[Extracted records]
[BEGIN]

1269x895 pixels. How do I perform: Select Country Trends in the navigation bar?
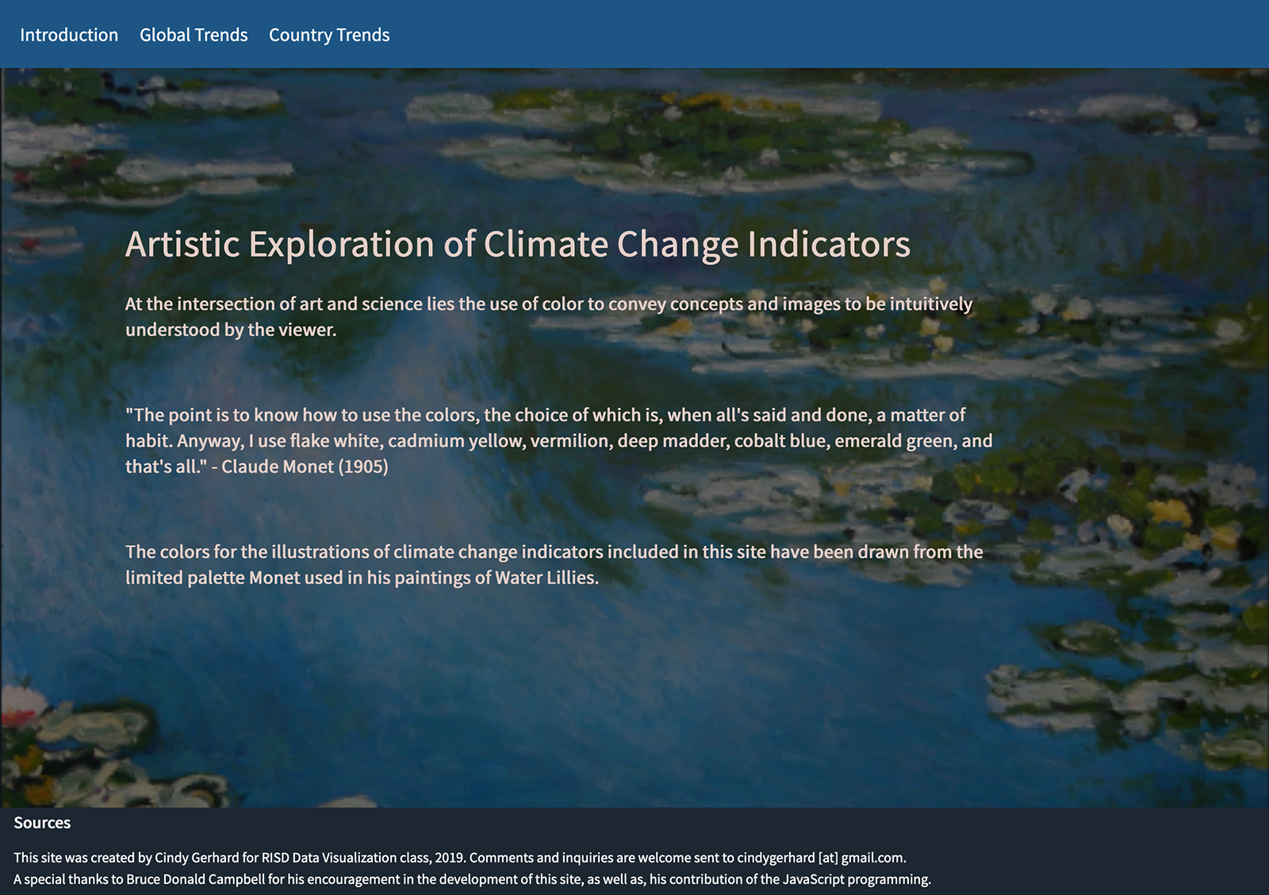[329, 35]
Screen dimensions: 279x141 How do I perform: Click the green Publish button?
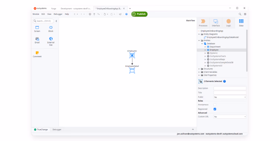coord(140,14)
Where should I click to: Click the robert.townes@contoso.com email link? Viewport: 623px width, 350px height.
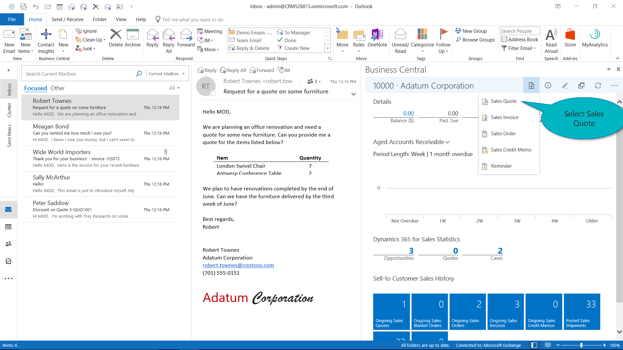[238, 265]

[END]

* _Do this_:
Pick out every line of the records that contains the string "perform", matching case exactly, and copy those lines.

* _Answer to the problem_:
1269x895 pixels. How do I perform: Select Country Trends in the navigation bar?
Screen dimensions: 279x141 How do I perform: Click the green Publish button?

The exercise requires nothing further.